Leaders of California’s massive public university systems announced on Thursday that students and employees will need a COVID-19 vaccine to return to campus in the fall.
“Receiving a vaccine for the virus that causes COVID-19 is a key step people can take to protect themselves, their friends and family, and our campus communities while helping bring the pandemic to an end,” said UC President Michael Drake in a written statement sent out jointly with a statement by CSU chancellor Joseph Castro.
The UC and Cal State vaccination policies have a big condition: the requirement will be enforced after the U.S. Food and Drug Administration approves at least one vaccine.
None of the three vaccines have FDA approval yet, and there’s no set date for that to happen.
The university systems said students planning to return to campus in the fall should tell their universities whether they’ve received a COVID-19 vaccine. Additionally, campuses will help people who haven’t been vaccinated find a place to get the shot.
Together, CSU and UC enroll and employ more than one million students and employees across 33 major university campuses. The universities said the announcement is a big deal. So far, Cal State universities had taken a by-campus approach to vaccinations, which did not sit well with all campus employees.
“(T)his is the most comprehensive and consequential university plan for COVID-19 vaccines in the country,” said CSU Chancellor Castro.
But not everyone agreed on the intention of the announcement.
“I would suggest that we're not going to see any definitive FDA approvals before...a year and a half, if not more than that,” said Dr. Edward Jones-Lopez, an infectious disease specialist at the private University of Southern California’s school of medicine. “There's some ulterior motive to an announcement like this.”
A USC spokesman said that university's vaccination policy for the fall is “still in development.”
There is a consensus among infectious disease experts that increasing the rate of vaccinated people will lead to the pandemic’s demise.
UC did not respond to a request to answer whether the announcement had more to do with encouraging vaccination than creating a requirement that would be in place in the fall.

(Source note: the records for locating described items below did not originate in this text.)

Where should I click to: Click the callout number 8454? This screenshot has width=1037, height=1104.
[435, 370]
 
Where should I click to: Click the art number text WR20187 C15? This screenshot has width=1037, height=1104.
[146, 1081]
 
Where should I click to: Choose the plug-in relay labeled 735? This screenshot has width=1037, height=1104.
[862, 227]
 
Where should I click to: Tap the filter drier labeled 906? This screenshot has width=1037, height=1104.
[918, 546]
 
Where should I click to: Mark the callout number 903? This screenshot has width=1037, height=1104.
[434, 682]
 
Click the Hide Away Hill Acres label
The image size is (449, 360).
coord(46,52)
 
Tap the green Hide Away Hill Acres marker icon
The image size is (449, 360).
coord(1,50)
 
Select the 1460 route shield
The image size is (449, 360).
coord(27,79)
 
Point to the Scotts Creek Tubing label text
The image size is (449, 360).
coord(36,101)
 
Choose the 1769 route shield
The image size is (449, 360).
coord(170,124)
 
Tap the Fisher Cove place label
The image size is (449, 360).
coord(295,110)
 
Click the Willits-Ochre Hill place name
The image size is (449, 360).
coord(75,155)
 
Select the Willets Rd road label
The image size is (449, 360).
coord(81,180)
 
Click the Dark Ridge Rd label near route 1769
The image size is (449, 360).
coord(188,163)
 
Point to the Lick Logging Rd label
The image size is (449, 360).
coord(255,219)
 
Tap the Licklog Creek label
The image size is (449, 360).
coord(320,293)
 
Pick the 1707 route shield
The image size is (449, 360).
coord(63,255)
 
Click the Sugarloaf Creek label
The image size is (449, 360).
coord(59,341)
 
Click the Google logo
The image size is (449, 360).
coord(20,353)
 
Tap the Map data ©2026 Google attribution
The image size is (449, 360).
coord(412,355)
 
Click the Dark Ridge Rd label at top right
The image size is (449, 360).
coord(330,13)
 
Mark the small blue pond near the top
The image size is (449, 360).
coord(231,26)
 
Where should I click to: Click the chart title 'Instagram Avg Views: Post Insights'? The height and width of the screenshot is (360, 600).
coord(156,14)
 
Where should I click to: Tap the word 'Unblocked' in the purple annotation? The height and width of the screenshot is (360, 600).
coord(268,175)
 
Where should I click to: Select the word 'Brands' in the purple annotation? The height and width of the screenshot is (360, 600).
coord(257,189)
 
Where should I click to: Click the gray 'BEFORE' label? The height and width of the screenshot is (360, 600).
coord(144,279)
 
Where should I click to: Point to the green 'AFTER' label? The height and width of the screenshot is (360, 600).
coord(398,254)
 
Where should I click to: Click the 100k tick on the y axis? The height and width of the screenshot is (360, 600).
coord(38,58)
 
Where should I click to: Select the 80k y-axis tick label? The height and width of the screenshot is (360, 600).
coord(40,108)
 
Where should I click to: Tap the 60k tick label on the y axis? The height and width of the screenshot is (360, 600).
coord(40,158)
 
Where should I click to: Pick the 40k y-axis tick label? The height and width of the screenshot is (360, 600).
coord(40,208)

“We are announcing our intention now in the event that approval does indeed come before the start of the fall term so that students and employees have time to receive a vaccination,” said CSU Chancellor’s office spokesman Mike Uhlenkamp in an email.
The announcement is important, Jones-Lopez said, whether or not the universities establish the requirement this fall. The pandemic is likely to create a situation in the near future in which access to closed spaces, and even some open spaces, will depend on whether a person is vaccinated against COVID-19 or not.
“It's increasingly unlikely that they will be allowed to be open to people who are refusing vaccinations,” Jones-Lopez said.